Dagli studi sopra riportati, la TCC si mostra capace di modificare l’attività neuronale disfunzionale associata ai disturbi ansiosi nei soggetti che ben rispondono al trattamento. Un aspetto interessante, inoltre, riguarda la similarità dei cambiamenti neurobiologici evidenziati dalle analisi di neuroimaging provocati sia dal trattamento psicoterapeutico che da quello farmacologico, suggerendo un comune pattern di modificazione cerebrale.

Non possiamo, tuttavia, prescindere da alcuni limiti metodologici che riducono le generalizzabilità dei risultati.
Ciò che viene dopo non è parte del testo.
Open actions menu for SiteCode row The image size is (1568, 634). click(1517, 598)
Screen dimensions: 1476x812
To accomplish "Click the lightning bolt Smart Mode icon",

Le ricerche, infatti, sono piuttosto eterogenee in quanto diverse sono le tecniche di TCC utilizzate tra i singoli studi, così come il numero di sessioni. Allo stesso tempo, in alcuni di essi sono stati utilizzati gruppi di controllo che invece mancano in altri studi. Non meno trascurabile è il numero di pazienti reclutati, che risulta piuttosto esiguo.

Nonostante questi limiti, è possibile concludere che la TCC promuove cambiamenti neurobiologici, in particolare a carico di quei circuiti neuronali coinvolti nella regolazione delle emozioni negative e nell’estinzione della paura, mediante la ristrutturazione dei pensieri, le modificazioni emotive/comportamentali e i nuovi apprendimenti.
Le ricerche neuroscientifiche con uso di tecniche di neuroimaging rappresentano senza dubbio una strada potenzialmente valida per accrescere la conoscenza dei fondamenti neurobiologici delle psicoterapie e per migliorare gli interventi al fine di aumentare l’efficacia terapeutica.

Dott. Spinelli

Riferimenti:

– Nataša Jokić-Begić N. (2010). Cognitive-Behavioral Therapy and Neuroscience: Towards Closer Integration. Psychological Topics, 2, 235-254

 – Porto PR., Oliveira L, Mari J., Volchan E., Figueira I., Ventura P. (2009). Does cognitive behavioral therapy change the brain? A systematic review of neuroimaging in anxiety disorders. The journal of Neuropsychiatry and Clinical Neurosciences, 21, 114-25.

– Roffman JL., Marci CD., Glick DM, Dougherty DD., Rauch SL. (2005). Neuroimaging and the functional neuroanatomy of psychotherapy. Psychological Medicine, 35, 1385-98.